Instructions for the task = Reproduce every item below word for word, keeping each line unchanged.

[Excerpted records start]

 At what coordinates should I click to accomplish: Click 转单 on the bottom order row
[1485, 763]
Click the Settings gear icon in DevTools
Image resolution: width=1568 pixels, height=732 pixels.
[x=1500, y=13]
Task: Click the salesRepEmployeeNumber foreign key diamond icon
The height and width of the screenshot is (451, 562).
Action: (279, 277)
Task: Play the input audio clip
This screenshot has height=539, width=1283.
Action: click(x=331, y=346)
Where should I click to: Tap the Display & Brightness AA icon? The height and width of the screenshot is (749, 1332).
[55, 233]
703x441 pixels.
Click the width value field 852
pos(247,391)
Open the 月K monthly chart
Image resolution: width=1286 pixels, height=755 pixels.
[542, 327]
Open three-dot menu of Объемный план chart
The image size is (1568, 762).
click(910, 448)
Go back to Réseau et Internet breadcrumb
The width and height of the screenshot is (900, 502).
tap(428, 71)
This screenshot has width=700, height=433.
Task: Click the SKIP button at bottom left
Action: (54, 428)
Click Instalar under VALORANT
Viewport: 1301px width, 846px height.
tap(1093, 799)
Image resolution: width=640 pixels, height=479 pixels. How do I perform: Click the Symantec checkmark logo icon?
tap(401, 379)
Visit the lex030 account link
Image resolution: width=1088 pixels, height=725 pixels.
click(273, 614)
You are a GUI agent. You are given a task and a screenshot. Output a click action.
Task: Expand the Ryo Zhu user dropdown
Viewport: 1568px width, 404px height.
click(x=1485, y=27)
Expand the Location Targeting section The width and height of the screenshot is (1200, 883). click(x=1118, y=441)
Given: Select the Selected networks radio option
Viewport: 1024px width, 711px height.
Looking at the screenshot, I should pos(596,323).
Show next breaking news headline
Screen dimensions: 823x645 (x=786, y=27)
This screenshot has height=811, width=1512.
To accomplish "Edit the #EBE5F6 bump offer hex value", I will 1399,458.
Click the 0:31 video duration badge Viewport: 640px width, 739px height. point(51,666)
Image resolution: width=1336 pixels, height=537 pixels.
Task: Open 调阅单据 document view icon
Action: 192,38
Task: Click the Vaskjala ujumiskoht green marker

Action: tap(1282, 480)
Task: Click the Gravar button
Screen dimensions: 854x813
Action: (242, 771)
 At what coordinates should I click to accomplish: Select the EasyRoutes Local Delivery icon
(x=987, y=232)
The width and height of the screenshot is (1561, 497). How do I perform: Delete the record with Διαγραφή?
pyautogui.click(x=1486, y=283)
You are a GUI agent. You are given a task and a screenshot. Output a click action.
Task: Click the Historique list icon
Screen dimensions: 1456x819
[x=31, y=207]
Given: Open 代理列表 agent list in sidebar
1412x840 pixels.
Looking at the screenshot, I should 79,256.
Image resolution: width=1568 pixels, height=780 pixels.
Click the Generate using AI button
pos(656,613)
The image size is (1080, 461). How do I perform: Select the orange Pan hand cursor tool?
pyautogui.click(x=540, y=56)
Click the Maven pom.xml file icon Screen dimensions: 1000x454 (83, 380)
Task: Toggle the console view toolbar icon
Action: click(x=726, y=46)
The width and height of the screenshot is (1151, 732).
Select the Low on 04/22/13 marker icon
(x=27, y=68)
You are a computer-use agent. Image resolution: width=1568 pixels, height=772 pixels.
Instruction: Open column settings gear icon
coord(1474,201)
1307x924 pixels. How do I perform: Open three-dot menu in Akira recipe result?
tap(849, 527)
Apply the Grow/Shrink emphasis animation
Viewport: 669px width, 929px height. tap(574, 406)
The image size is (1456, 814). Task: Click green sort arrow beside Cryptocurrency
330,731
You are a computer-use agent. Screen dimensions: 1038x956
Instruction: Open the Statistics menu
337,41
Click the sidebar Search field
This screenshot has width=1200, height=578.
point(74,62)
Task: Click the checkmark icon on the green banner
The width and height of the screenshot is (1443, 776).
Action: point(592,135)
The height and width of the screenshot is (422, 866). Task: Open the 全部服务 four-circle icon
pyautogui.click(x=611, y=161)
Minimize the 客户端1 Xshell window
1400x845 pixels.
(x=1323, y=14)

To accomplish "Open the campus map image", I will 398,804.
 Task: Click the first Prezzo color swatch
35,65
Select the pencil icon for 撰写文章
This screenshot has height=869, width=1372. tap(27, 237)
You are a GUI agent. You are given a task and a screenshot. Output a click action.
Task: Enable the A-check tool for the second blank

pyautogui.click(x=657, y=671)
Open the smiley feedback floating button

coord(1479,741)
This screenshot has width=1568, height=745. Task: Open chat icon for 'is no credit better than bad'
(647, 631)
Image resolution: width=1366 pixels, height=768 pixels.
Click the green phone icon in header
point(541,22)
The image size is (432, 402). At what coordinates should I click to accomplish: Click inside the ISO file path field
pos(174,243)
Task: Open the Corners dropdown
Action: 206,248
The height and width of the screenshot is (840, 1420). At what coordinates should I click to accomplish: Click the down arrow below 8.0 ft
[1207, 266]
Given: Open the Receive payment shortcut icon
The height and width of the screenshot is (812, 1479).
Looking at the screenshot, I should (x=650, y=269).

[Excerpted records end]

Exercise solution =
 At what coordinates should I click to accomplish: Click 转单 on the bottom order row
[1485, 763]
Click the Settings gear icon in DevTools
Image resolution: width=1568 pixels, height=732 pixels.
[x=1500, y=13]
Task: Click the salesRepEmployeeNumber foreign key diamond icon
The height and width of the screenshot is (451, 562).
Action: (279, 277)
Task: Play the input audio clip
This screenshot has height=539, width=1283.
Action: click(x=331, y=346)
Where should I click to: Tap the Display & Brightness AA icon? The height and width of the screenshot is (749, 1332).
[55, 233]
703x441 pixels.
Click the width value field 852
pos(247,391)
Open the 月K monthly chart
Image resolution: width=1286 pixels, height=755 pixels.
[542, 327]
Open three-dot menu of Объемный план chart
The image size is (1568, 762).
click(910, 448)
Go back to Réseau et Internet breadcrumb
The width and height of the screenshot is (900, 502).
tap(428, 71)
This screenshot has width=700, height=433.
Task: Click the SKIP button at bottom left
Action: (54, 428)
Click Instalar under VALORANT
Viewport: 1301px width, 846px height.
tap(1093, 799)
Image resolution: width=640 pixels, height=479 pixels. How do I perform: Click the Symantec checkmark logo icon?
tap(401, 379)
Visit the lex030 account link
Image resolution: width=1088 pixels, height=725 pixels.
click(273, 614)
You are a GUI agent. You are given a task and a screenshot. Output a click action.
Task: Expand the Ryo Zhu user dropdown
Viewport: 1568px width, 404px height.
click(x=1485, y=27)
Expand the Location Targeting section The width and height of the screenshot is (1200, 883). click(x=1118, y=441)
Given: Select the Selected networks radio option
Viewport: 1024px width, 711px height.
Looking at the screenshot, I should pos(596,323).
Show next breaking news headline
Screen dimensions: 823x645 (x=786, y=27)
This screenshot has height=811, width=1512.
To accomplish "Edit the #EBE5F6 bump offer hex value", I will 1399,458.
Click the 0:31 video duration badge Viewport: 640px width, 739px height. point(51,666)
Image resolution: width=1336 pixels, height=537 pixels.
Task: Open 调阅单据 document view icon
Action: 192,38
Task: Click the Vaskjala ujumiskoht green marker

Action: tap(1282, 480)
Task: Click the Gravar button
Screen dimensions: 854x813
Action: (242, 771)
 At what coordinates should I click to accomplish: Select the EasyRoutes Local Delivery icon
(x=987, y=232)
The width and height of the screenshot is (1561, 497). How do I perform: Delete the record with Διαγραφή?
pyautogui.click(x=1486, y=283)
You are a GUI agent. You are given a task and a screenshot. Output a click action.
Task: Click the Historique list icon
Screen dimensions: 1456x819
[x=31, y=207]
Given: Open 代理列表 agent list in sidebar
1412x840 pixels.
Looking at the screenshot, I should 79,256.
Image resolution: width=1568 pixels, height=780 pixels.
Click the Generate using AI button
pos(656,613)
The image size is (1080, 461). How do I perform: Select the orange Pan hand cursor tool?
pyautogui.click(x=540, y=56)
Click the Maven pom.xml file icon Screen dimensions: 1000x454 (83, 380)
Task: Toggle the console view toolbar icon
Action: click(x=726, y=46)
The width and height of the screenshot is (1151, 732).
Select the Low on 04/22/13 marker icon
(x=27, y=68)
You are a computer-use agent. Image resolution: width=1568 pixels, height=772 pixels.
Instruction: Open column settings gear icon
coord(1474,201)
1307x924 pixels. How do I perform: Open three-dot menu in Akira recipe result?
tap(849, 527)
Apply the Grow/Shrink emphasis animation
Viewport: 669px width, 929px height. tap(574, 406)
The image size is (1456, 814). Task: Click green sort arrow beside Cryptocurrency
330,731
You are a computer-use agent. Screen dimensions: 1038x956
Instruction: Open the Statistics menu
337,41
Click the sidebar Search field
This screenshot has width=1200, height=578.
point(74,62)
Task: Click the checkmark icon on the green banner
The width and height of the screenshot is (1443, 776).
Action: point(592,135)
The height and width of the screenshot is (422, 866). Task: Open the 全部服务 four-circle icon
pyautogui.click(x=611, y=161)
Minimize the 客户端1 Xshell window
1400x845 pixels.
(x=1323, y=14)

To accomplish "Open the campus map image", I will 398,804.
 Task: Click the first Prezzo color swatch
35,65
Select the pencil icon for 撰写文章
This screenshot has height=869, width=1372. tap(27, 237)
You are a GUI agent. You are given a task and a screenshot. Output a click action.
Task: Enable the A-check tool for the second blank

pyautogui.click(x=657, y=671)
Open the smiley feedback floating button

coord(1479,741)
This screenshot has width=1568, height=745. Task: Open chat icon for 'is no credit better than bad'
(647, 631)
Image resolution: width=1366 pixels, height=768 pixels.
Click the green phone icon in header
point(541,22)
The image size is (432, 402). At what coordinates should I click to accomplish: Click inside the ISO file path field
pos(174,243)
Task: Open the Corners dropdown
Action: 206,248
The height and width of the screenshot is (840, 1420). At what coordinates should I click to accomplish: Click the down arrow below 8.0 ft
[1207, 266]
Given: Open the Receive payment shortcut icon
The height and width of the screenshot is (812, 1479).
Looking at the screenshot, I should (x=650, y=269).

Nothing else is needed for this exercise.